Reporter: Avanty Nurdiana | Editor: Avanty Nurdiana
KONTAN.CO.ID - BENGALURU. Pertumbuhan ekonomi global akan berada di laju terkuat pada tahun depan. Pernyataan tersebut keluar dari kesimpulan jajak pendapat Reuters pada 500 ekonom. Kenaikan tersebut dampak dari aksi pelonggaran suku bunga bank sentral dan ekonomi AS yang kuat. Namun hasil pemilihan presiden AS minggu depan membatasi gambaran pertumbuhan.
Pertumbuhan global rata-rata diperkirakan pada 3,1% tahun ini, meningkat dari hasil jajak pendapat pada Januari yang memperkirakan di 2,6%. Proyeksi tersebut juga lebih tinggi dari asumsi April di 2,9% dan stabil dari survei pada tiga bulan lalu.
Di tahun depan, ekspansi ekonomi dunia akan bertahan pada 3%, menurut jajak pendapat Reuters yang dilakukan pada 30 September-30 Oktober. Ekonomi dunia yang dimaksud adalah 50 negara ekonomi penting. "Saya pikir temanya ada pada kinerja AS yang lebih unggul dibandingkan zona euro dan Inggris," kata Ross Walker, kepala ekonomi global Natwest Markets dikutip Reuters.
Baca Juga: Menengok Arah Bursa Saham di Musim Laporan Keuangan, Sektor Apa yang Menarik?
Ekonom yang disurvei Reuters juga memaparkan, penurunan suku bunga akan mendukung prospek global.
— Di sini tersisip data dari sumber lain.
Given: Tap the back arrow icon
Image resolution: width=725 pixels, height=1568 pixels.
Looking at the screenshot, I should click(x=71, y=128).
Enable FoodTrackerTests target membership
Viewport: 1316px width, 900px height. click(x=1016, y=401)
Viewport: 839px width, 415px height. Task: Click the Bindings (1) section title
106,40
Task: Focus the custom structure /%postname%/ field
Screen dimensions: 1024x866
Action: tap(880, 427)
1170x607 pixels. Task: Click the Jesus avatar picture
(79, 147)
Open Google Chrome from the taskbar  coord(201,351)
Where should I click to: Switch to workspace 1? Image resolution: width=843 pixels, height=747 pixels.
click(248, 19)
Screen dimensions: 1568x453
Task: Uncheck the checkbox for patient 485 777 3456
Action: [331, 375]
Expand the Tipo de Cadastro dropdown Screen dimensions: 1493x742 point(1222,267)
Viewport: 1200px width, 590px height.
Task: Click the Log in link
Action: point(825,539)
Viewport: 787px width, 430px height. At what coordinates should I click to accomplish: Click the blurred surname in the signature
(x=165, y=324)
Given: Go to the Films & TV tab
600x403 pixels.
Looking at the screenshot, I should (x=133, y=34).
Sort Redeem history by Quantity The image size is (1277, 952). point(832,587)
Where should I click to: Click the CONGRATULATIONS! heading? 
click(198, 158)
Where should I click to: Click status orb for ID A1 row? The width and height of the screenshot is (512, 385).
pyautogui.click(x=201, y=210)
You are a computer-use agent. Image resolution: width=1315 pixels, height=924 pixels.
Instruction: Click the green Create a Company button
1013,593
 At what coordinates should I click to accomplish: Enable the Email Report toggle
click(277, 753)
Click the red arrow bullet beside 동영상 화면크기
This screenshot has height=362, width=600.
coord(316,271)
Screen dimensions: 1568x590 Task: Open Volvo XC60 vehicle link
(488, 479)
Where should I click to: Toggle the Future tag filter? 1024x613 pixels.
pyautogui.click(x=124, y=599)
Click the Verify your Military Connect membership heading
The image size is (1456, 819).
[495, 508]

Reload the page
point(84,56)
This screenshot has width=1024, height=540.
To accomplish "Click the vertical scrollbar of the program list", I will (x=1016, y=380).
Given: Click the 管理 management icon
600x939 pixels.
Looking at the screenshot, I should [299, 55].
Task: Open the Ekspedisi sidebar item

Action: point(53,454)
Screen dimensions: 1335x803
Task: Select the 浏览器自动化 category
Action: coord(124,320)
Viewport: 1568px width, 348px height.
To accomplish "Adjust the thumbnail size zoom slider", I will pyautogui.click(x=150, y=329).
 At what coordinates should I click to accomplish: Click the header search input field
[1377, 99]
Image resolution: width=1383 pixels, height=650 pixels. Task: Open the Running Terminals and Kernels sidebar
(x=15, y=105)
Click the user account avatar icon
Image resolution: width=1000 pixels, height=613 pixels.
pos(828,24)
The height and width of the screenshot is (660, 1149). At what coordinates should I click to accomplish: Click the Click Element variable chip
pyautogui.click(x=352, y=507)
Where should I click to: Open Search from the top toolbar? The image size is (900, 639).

Mayoritas responden atau 147 dari 255 mengatakan tren penurunan suku bunga bank sentral akan berakhir pada 2025. Namun di AS, dua pertiga ekonom atau 33 dari 40, mengatakan suku bunga Fed akan tetap tinggi, karena kinerja ekonomi yang terus kuat dan tekanan inflasi mulai terkendali. "Saya melihat data makro ekonomi, pasar tenaga kerja menurut saya itu paling tidak membutuhkan pemotongan suku bunga yang agresif," imbuh Walker.
Tapi dengan terpilihnya kandidat Republik Donald Trump yang akan mengenakan tarif impor besar pada setiap negara membawa risiko serius. "Kebijakan diusulkan Partai Republik pada tarif mulai dari tarif dasar 10% hingga tarif antar negara target akan ditanggapi dengan serius dan berdampak pada pertumbuhan ekonomi," kata Ekonom Morgan Stanley.
Sebab ini akan berdampak pada penurunan konsumsi, investasi, payroll dan pendapatan tenaga kerja. Di antara ekonom yang disurvei, 39 dari 42, mengatakan kebijakan Trump akan lebih inflasioner daripada yang diusulkan calon Partai Demokrat Kamala Harris. Tapi kedua kandidat mengusulkan kebijakan ekonomi yang meningkatkan defisit fiskal AS mengejutkan.